On this day in 1867, the first bicycle in the Cowboy State was assembled. That's 151 years of bicycles in Wyoming, and we want to celebrate it right. At the time, bicycles were thought to be the next mode of transportation to replace the horse, and bikes were being assembled and created all across the western states as they expanded with the introduction of the railroad.

Down on 1st street here in Laramie, right next to the very railroad that once brought this mode of transportation to the Gem City, is the Pedal House. The Pedal House features a full-service bike shop that keeps alive the culture of bicycling in Laramie that stretches back to that first bicycle back in 1867. It also features a very passionate owner and operator who keeps the memory of the original Laramie Wheelmen, the first bike club in the Gem City, alive.

Dewey Gallegos hangs the photo of the first bike club on their mantle in the shop, remembering Elmer Lovejoy, an inventor and Laramie native that brought the first bicycle to Laramie and helped start the culture of two wheels on the streets of Laramie.

"Today is one of the most influential days in Wyoming history because of the influence of Thomas Stevens, and he was very close friends with Elmer Lovejoy," Gallegos says, "When he came through he said that these guys cared for the streets so well that they put streets in cities like San Francisco to shame, and it's all because of the influence of the Laramie Bicycle Club."

Gallegos has researched the history of the first bicyles in Laramie, finding that the culture started as soon as the town was founded, and continues today, with neighboring towns not having the same love for two wheels that the Gem City continues today.

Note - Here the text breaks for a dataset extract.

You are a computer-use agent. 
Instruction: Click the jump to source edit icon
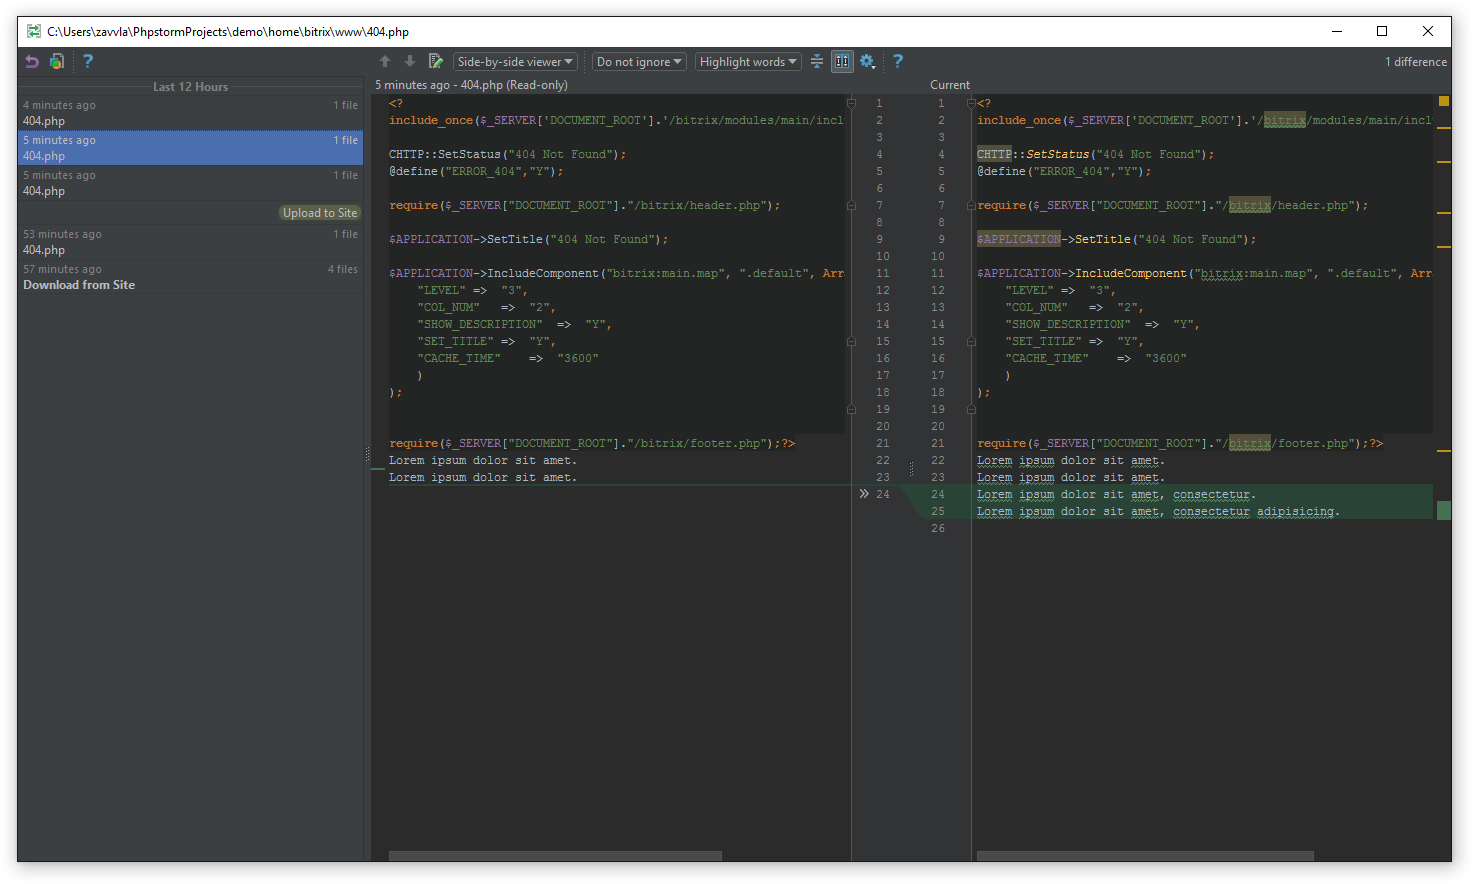435,62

"Elmer Lovejoy was a visionary," Gallegos said. "The way he thought was beautiful and amazing and I'm really appreciative to be a part of the culture and community of bicyclers in Laramie. We wouldn't have that if it wasn’t for Elmer Lovejoy and them."

You can celebrate the history of Wyoming bicycles with Dewey and company at the Pedal House. Every year on August 26th, they make the 18-mile trek to Red Buttes, the very same bicycle ride the Laramie Wheelmen, joined by visionary Elmer Lovejoy took back in the late 1800s.